Jury Trial Waiver in Guaranty Doesn’t Bind Non-Signatory Tenant
What Happened: A landlord got the individual principal of a new restaurant to sign a guaranty of the tenant’s performance of the lease. The guaranty, which the tenant didn’t sign, included a waiver of jury trial clause. Disputes later arose, and the tenant and landlord sued each other for breach of contract. The tenant demanded a trial by jury, but the landlord insisted that it was bound by the waiver of jury trial provision contained in the guaranty. The court agreed, and the case proceeded to a nonjury trial, which ruled for the landlord on all claims. The tenant appealed.
Ruling: The Florida court held that the tenant wasn’t bound by the guaranty waiver of jury trial and struck down the lower court’s rulings on the merits.

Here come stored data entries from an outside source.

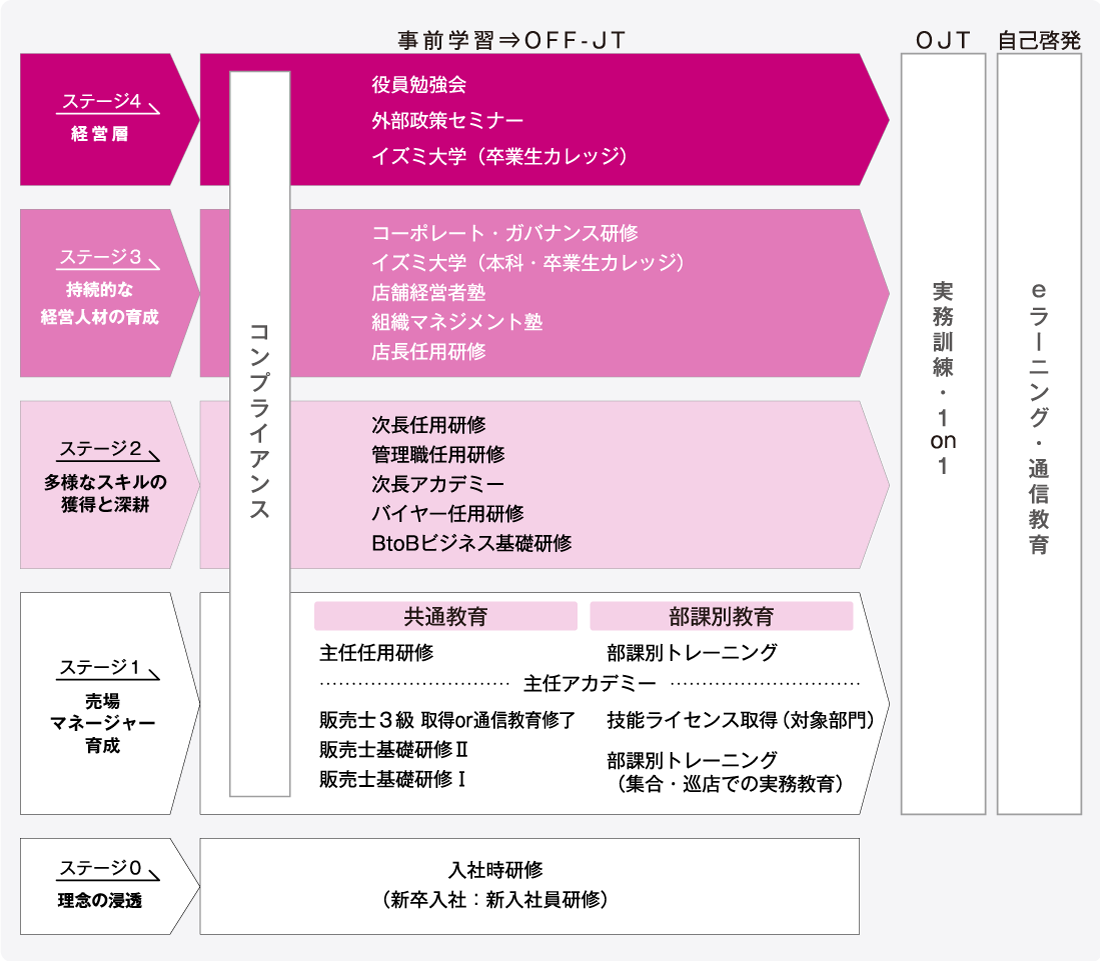
Task: Click the ステージ2 多様なスキルの獲得と深耕 box
Action: click(100, 484)
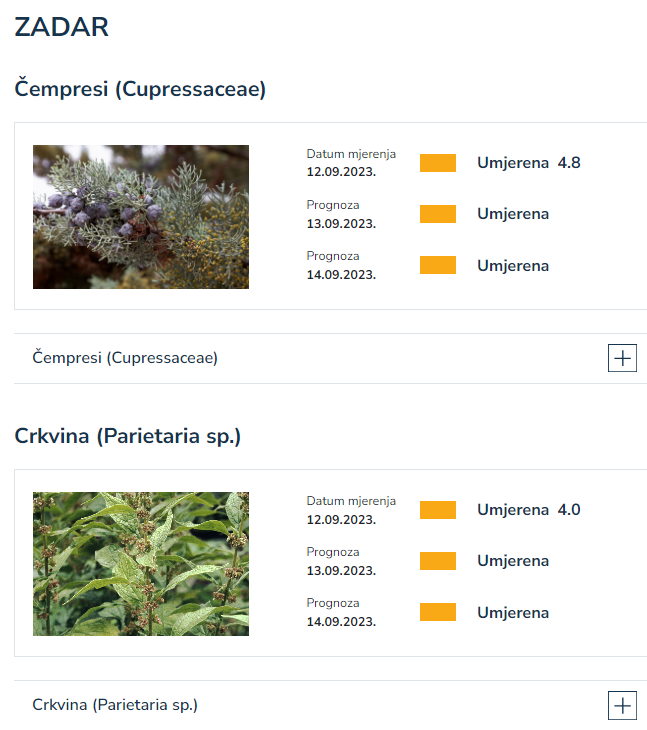Click orange swatch for Crkvina 12.09.2023.
The image size is (647, 730).
(438, 510)
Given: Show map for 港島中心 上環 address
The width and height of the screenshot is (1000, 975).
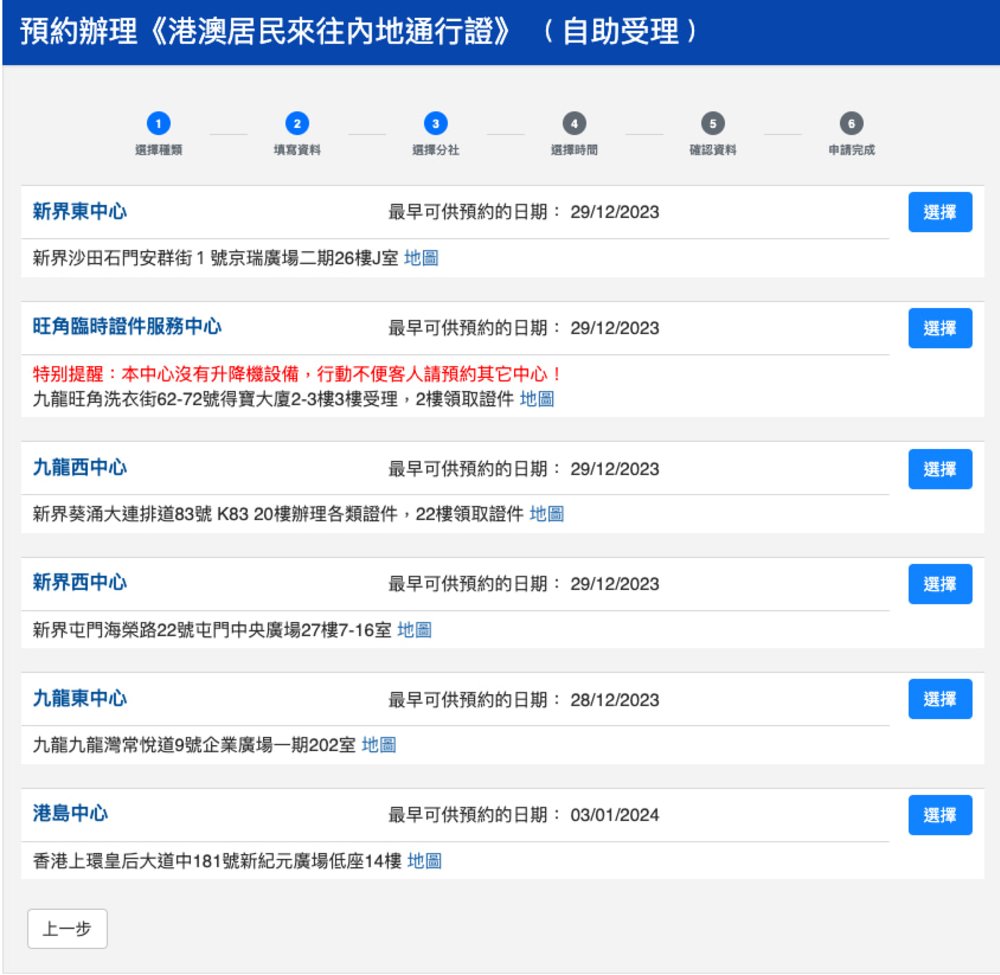Looking at the screenshot, I should [424, 860].
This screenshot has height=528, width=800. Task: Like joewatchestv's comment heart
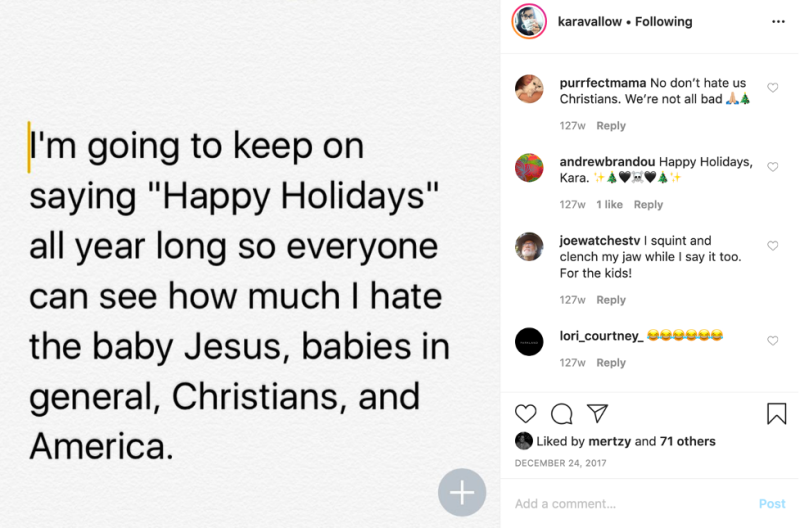[x=772, y=246]
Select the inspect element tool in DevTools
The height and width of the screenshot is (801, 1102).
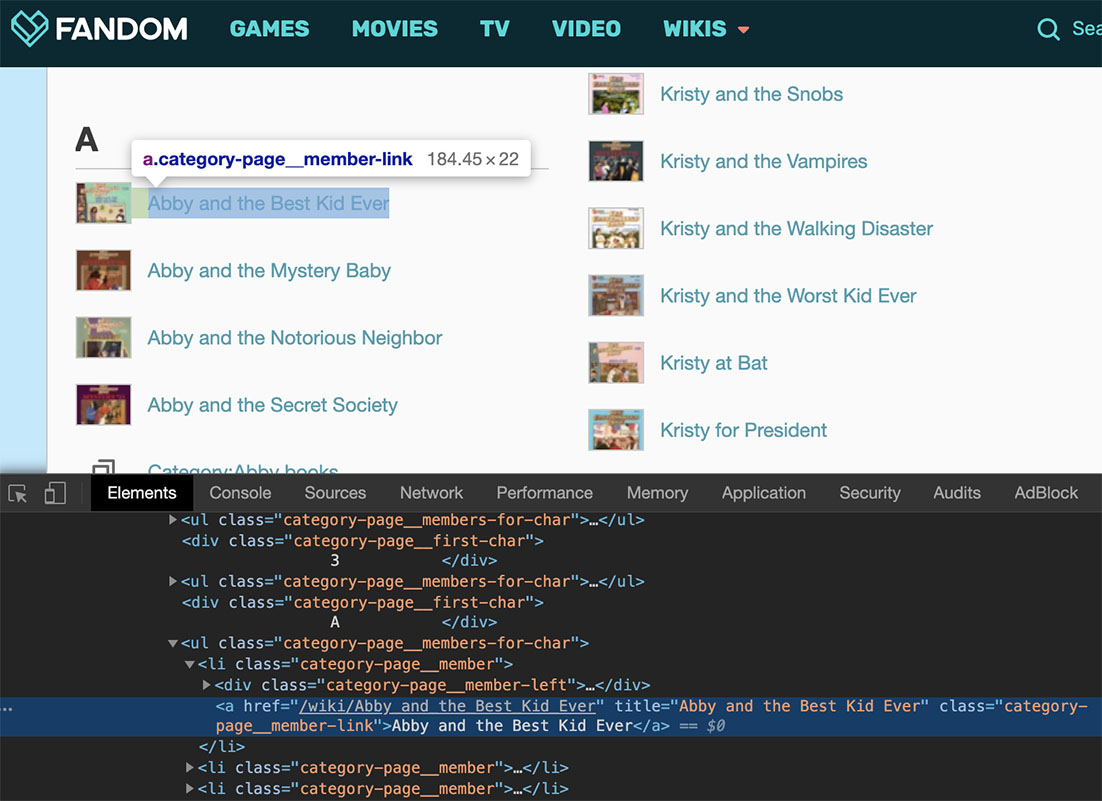point(17,493)
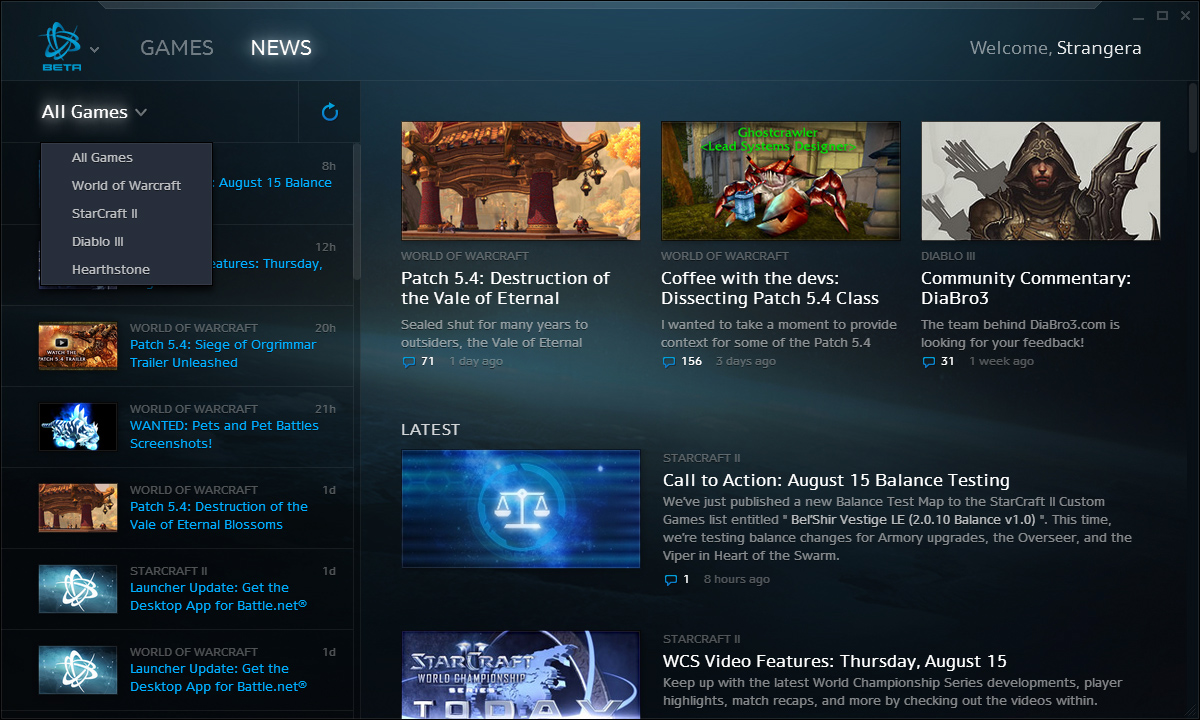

Reasoning: The court rejected the landlord’s argument that the guaranty and lease were “integrated” agreements binding on the tenant despite its not having signed the former:
- There was no jury trial waiver in the lease the way there was in the guaranty;
- The lease didn’t reference the guaranty, nor include language to incorporate the guaranty (or its jury trial waiver) into the lease; and
- There was no evidence that the guarantor was acting as an agent on behalf of the tenant in executing the guaranty.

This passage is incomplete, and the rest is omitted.